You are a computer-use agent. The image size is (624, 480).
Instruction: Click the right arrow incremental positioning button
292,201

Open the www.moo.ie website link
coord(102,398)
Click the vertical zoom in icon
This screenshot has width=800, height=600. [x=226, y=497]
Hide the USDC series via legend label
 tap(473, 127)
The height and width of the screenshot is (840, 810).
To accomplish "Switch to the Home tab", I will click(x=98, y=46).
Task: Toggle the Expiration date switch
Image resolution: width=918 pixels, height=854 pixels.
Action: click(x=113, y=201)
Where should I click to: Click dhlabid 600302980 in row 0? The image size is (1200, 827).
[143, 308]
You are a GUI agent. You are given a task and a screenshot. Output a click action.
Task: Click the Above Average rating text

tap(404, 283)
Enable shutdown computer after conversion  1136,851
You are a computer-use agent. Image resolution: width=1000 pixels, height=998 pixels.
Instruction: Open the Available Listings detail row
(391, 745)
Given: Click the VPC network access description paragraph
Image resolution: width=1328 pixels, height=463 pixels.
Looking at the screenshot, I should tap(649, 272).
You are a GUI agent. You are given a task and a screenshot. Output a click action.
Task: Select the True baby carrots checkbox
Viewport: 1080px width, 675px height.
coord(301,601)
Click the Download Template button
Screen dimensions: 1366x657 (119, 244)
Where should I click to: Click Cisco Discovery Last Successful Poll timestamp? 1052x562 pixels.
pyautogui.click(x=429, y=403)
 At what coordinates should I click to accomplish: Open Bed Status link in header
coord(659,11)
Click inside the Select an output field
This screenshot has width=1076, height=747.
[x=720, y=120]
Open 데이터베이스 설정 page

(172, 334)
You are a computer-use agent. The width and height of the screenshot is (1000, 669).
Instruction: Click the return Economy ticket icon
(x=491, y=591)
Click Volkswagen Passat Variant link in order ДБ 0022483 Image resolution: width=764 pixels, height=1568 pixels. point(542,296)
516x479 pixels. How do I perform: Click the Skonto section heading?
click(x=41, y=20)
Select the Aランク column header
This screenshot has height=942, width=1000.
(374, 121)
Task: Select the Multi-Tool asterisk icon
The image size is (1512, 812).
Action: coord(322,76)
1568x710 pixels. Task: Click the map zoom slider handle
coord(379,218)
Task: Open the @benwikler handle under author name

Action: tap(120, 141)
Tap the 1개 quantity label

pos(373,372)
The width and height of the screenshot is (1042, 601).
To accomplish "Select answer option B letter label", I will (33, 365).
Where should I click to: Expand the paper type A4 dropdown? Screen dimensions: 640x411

☆ ☆ ☆ ☆ ☆

_About this exercise_
Without dropping a single line, output the records above exactly.

_Response_
You are a computer-use agent. The image size is (624, 480).
Instruction: Click the right arrow incremental positioning button
292,201

Open the www.moo.ie website link
coord(102,398)
Click the vertical zoom in icon
This screenshot has width=800, height=600. [x=226, y=497]
Hide the USDC series via legend label
 tap(473, 127)
The height and width of the screenshot is (840, 810).
To accomplish "Switch to the Home tab", I will click(x=98, y=46).
Task: Toggle the Expiration date switch
Image resolution: width=918 pixels, height=854 pixels.
Action: click(x=113, y=201)
Where should I click to: Click dhlabid 600302980 in row 0? The image size is (1200, 827).
[143, 308]
You are a GUI agent. You are given a task and a screenshot. Output a click action.
Task: Click the Above Average rating text

tap(404, 283)
Enable shutdown computer after conversion  1136,851
You are a computer-use agent. Image resolution: width=1000 pixels, height=998 pixels.
Instruction: Open the Available Listings detail row
(391, 745)
Given: Click the VPC network access description paragraph
Image resolution: width=1328 pixels, height=463 pixels.
Looking at the screenshot, I should tap(649, 272).
You are a GUI agent. You are given a task and a screenshot. Output a click action.
Task: Select the True baby carrots checkbox
Viewport: 1080px width, 675px height.
coord(301,601)
Click the Download Template button
Screen dimensions: 1366x657 (119, 244)
Where should I click to: Click Cisco Discovery Last Successful Poll timestamp? 1052x562 pixels.
pyautogui.click(x=429, y=403)
 At what coordinates should I click to accomplish: Open Bed Status link in header
coord(659,11)
Click inside the Select an output field
This screenshot has width=1076, height=747.
[x=720, y=120]
Open 데이터베이스 설정 page

(172, 334)
You are a computer-use agent. The width and height of the screenshot is (1000, 669).
Instruction: Click the return Economy ticket icon
(x=491, y=591)
Click Volkswagen Passat Variant link in order ДБ 0022483 Image resolution: width=764 pixels, height=1568 pixels. point(542,296)
516x479 pixels. How do I perform: Click the Skonto section heading?
click(x=41, y=20)
Select the Aランク column header
This screenshot has height=942, width=1000.
(374, 121)
Task: Select the Multi-Tool asterisk icon
The image size is (1512, 812).
Action: coord(322,76)
1568x710 pixels. Task: Click the map zoom slider handle
coord(379,218)
Task: Open the @benwikler handle under author name

Action: tap(120, 141)
Tap the 1개 quantity label

pos(373,372)
The width and height of the screenshot is (1042, 601).
To accomplish "Select answer option B letter label", I will (33, 365).
Where should I click to: Expand the paper type A4 dropdown? Screen dimensions: 640x411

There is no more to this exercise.